Chen franziu o cenho.
"Na verdade, eles não costumam aparecer com frequência por aqui. Você se machucou?"
Ele me examina, preocupado.
"Acho que não."
Me inspeciono. E além de uns arranhões e da bagunça que está meu cabelo e roupa, eu estou inteira.
"Ainda bem! Mas porque se afastou do grupo? Precisa ter mais atenção! Você é sempre assim tão distraída?"
"Desculpe se te dei trabalho, mas parei só um instante para admirar o lugar e aquela fera me atacou. Não acho que a culpa seja minha!" Me defendo.
Chen me observava, preocupado.
"Você precisa se limpar e beber algo para se acalmar antes de irmos. Venha, vou te acompanhar até o banheiro e depois aviso ao Senhor Liu para nos esperar."
"Está bem." Aceito sua ajuda, porque estou realmente assustada e com medo daquela fera aparecer de novo, mas fiquei magoada, por ele pôr a culpa em mim.
Parada no banheiro sozinha, olho minha imagem no espelho. Meus cabelos bagunçados, minha roupa esgarçada e meus olhos arregalados. Meu Deus, o que está acontecendo? Há algo errado comigo. Muitas coisas estranhas veem acontecendo nessa minha primeira semana na China! Chen tem razão. Eu sou praticamente um ímã para acidentes e confusões. Não é à toa, que ele tenta se afastar.
Mas ele também é muito estranho! Que ser humano consegue acalmar um animal enfurecido como aquele, somente com o olhar?
Saio do banheiro e dou de encontro com aquele rapaz franzino, que estava sendo ameaçado por Hu, alguns dias atrás. Ele segura minha bolsa.
"Oi! Essa bolsa é sua? Acho que você perdeu, quando fugiu daquele animal."
"Sim, é minha. Obrigada!
Espera, como você sabe que um animal me atacou?"
O rapaz largou a bolsa em minha mão e saiu, com uma expressão assustada, esbarrando em Chen, que vinha ao meu encontro.
" Então, está melhor?

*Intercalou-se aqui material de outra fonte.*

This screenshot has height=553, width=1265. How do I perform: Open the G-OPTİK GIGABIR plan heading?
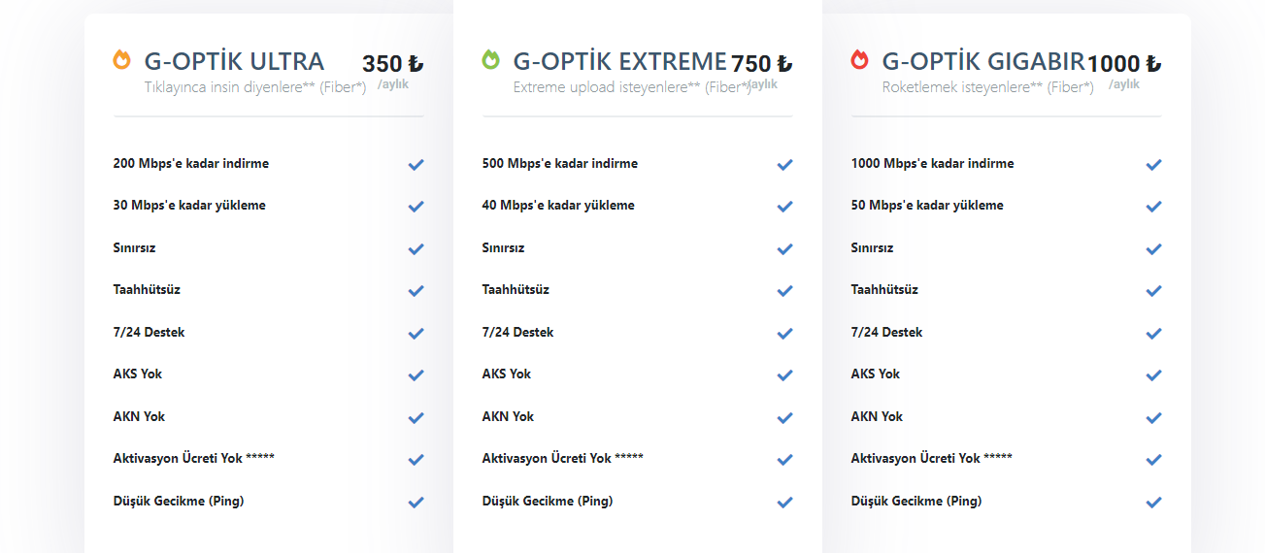tap(982, 61)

Já avisei ao Senhor Liu. Ele está nos aguardando lá fora."
"Sim, estou melhor. Chen, obrigada por me salvar. Fiquei desesperada e esqueci de agradecer."
Segurei seu braço, enquanto falava. Ele gemeu. Virei seu punho e vi uma mordida.
"Chen, o macaco te mordeu! Você está sangrando! Precisa de atendimento!"
"Não, não foi nada!" Ele puxou o braço, escondendo de mim.
Tentei segurá-lo novamente. Ele recuou.
"Não me toque!" Gritou.
Congelei.
"Eu estou bem, já disse. Vá se encontrar com o grupo, que estou indo logo atrás."
Saio andando com os olhos cheios de lágrimas. Definitivamente, Chen não tem interesse algum por mim. Como pude me enganar? Ele só estava preocupado comigo, porque tem um senso de moral e caráter. Nada além disso. Nem suportou meu toque. Precisou gritar para que eu entendesse. Como pude me iludir novamente? Acho que romantizei demais a sua aproximação.
Na embarcação, me sento bem distante de todos para não me envolver nas conversas.
Não vejo mais Chen. Ele deve ter voltado em outro transporte para me evitar.